Nvidia shares rose about 1.8% on the last trading day of the quarter after a pullback of more than 11% over the prior month.
According to Jin10, the rebound followed a more optimistic view from independent semiconductor research firm SemiAnalysis, which said Nvidia’s data center computing revenue in the second half of fiscal 2027 could be about 20% above the Wall Street consensus.
SemiAnalysis attributed the upside to easing supply bottlenecks and faster ramp-up of Nvidia’s Vera Rubin platform. The report said HBM4 memory supply constraints that previously limited shipments have largely been resolved, and front-end wafer capacity has been arranged in advance to support higher shipments in the second half.
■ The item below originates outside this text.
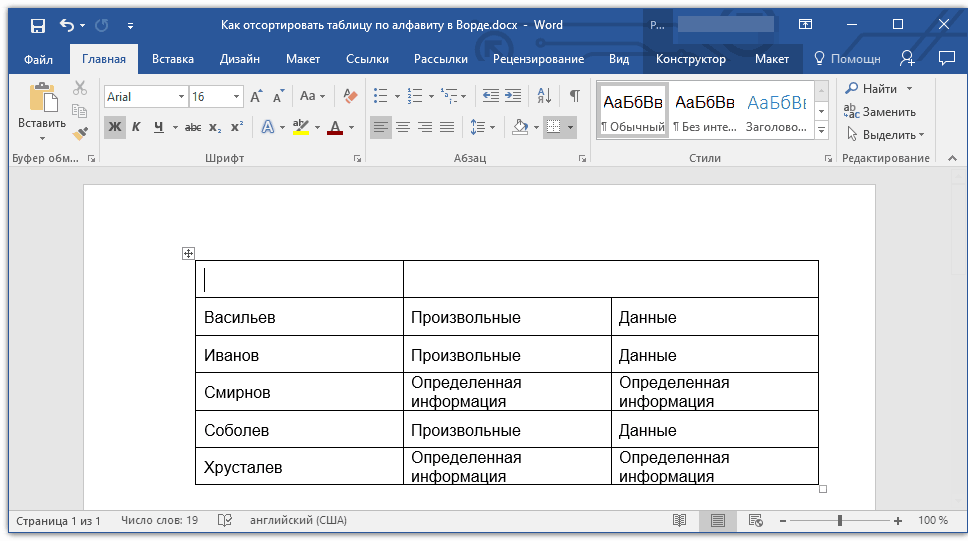Viewport: 968px width, 541px height.
Task: Toggle bold formatting (Ж)
Action: (114, 127)
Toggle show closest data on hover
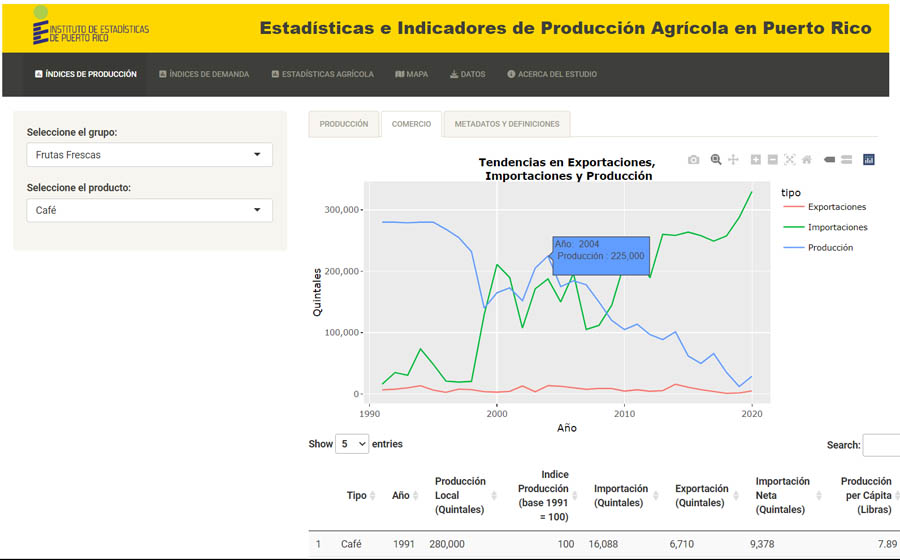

Supply-chain information cited in the report indicated that the product transition from Blackwell to Rubin is expected to be completed in the second quarter of 2026, with demand acceleration beginning in the third quarter.
The report said Nvidia’s Vera Rubin platform entered mass production in June and is planned for delivery to multiple cloud providers in the fall, including AWS, Microsoft Azure, Google Cloud, and Oracle.
SemiAnalysis also noted that next-generation HBM4 offers a significant bandwidth increase and is viewed as strengthening AI compute performance advantages. However, the report said the original Rubin Ultra design plan has been scaled back, with size and performance below initial expectations, leaving uncertainty about the long-term revenue impact.
The report added that the continuation of the AI compute cycle remains a key market focus.